>> Begin Quoted passage
Archival collections have an interesting set of requirements for the technology that might be used to support their management and access. Some areas of concern include metadata management, physical and digital preservation, tools for discovery and access by end users, and automation of the acquisition and management of materials. There are a variety of products available that specialize in the automation needs of archives. Some of the archival management products I have come across recently include Adlib and Calm, both available from Axiell; ArchivesSpace (archivesspace .org), created through the combination of Archon and the Archivists' Toolkit and is now supported by LYRASIS; and CollectiveAccess (collectiveaccess .org), as well as products from Eloquent Systems, Inc.; Cuadra Associates, Inc.; and other commercial and nonprofit organizations.
Through a couple of projects in which I've been involved over the last year or so, I've become more acutely aware of the specialized requirements of managing the collections and operations of archives that differ from the realm of libraries with which I have much more experience. Some of the more basic areas of specialized functionality for archives include a more hierarchical approach to descriptive metadata and different business processes for the acquisition of materials, as well as the need for digital asset management and preservation.
When processing new collections, an archivist needs flexibility regarding the levels of description. A traditional collection might include boxes of manuscripts, correspondence, photographs, and other materials. It's important to have the ability to selectively describe collection materials, depending on their relative importance and the resources available. Archivists may create a single record for a collection, may generally describe each box, or may produce inventory lists of each folder in a box. Archivists may also choose to individually describe each manuscript or photograph and produce digital representations. The metadata record structure and any associated search or presentation software must have the ability to support this multilevel approach, representing its hierarchical context. The relatively flat approach of MARC records as used in an ILS may not necessarily adapt well to this aspect of archival collections. Metadata standards widely used in archives include EAD (Encoded Archival Description) and ISAD(G) (General International Standard Archival Description). Images associated with an archival collection may also be described with Dublin Core, VRA Core, or other metadata formats appropriate for digital objects.
>> End Quoted passage
>> Begin Source excerpt
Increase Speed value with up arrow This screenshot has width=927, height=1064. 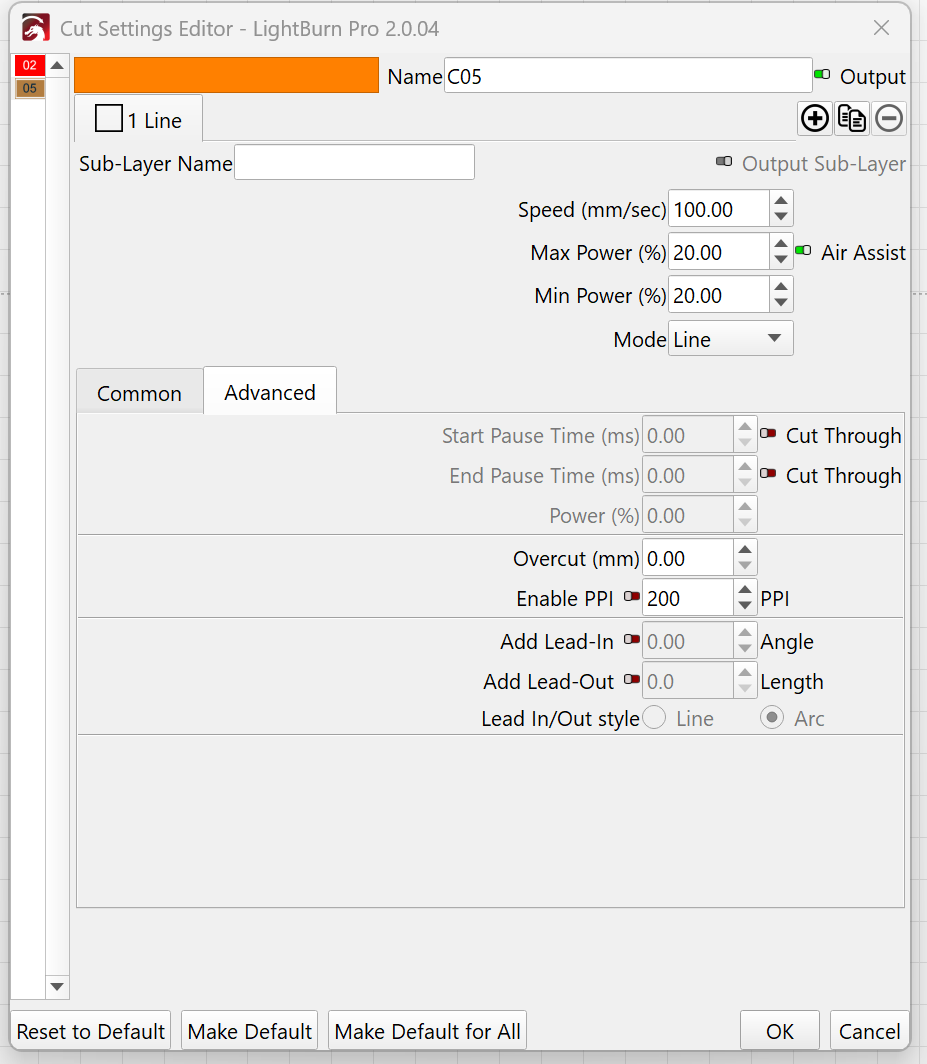(x=781, y=201)
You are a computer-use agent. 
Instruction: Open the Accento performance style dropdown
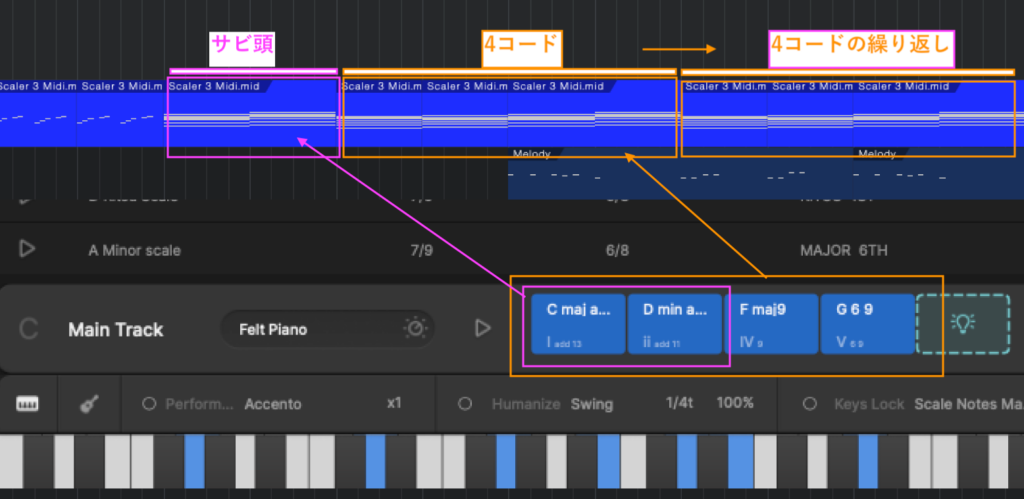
>> End Source excerpt
Short task: Continue the text above about technology for managing archival collections, starting after its last sentence.

Response to this task:
Digital Asset Management
Archives involved with digitized or born-digital materials will benefit from a digital asset management system. Digitizing a collection of photographs or manuscripts can quickly produce thousands or even millions of images, quickly exhausting the practical limits of manual management. It's important to have solid technical infrastructure for the storage of the digital objects, for the creation and management of descriptive and technical metadata, and for their retrieval and display. For digitized manuscripts or textual material, useful features include the ability to organize or package the images consistently with the originals, as well as the ability to search and retrieve individual images. Digital asset management, depending on the magnitude of the collection, might be a feature built into other archival management systems or a dedicated application. If a separate digital asset management system is implemented, it is often necessary to build in linkages from other catalog or management systems.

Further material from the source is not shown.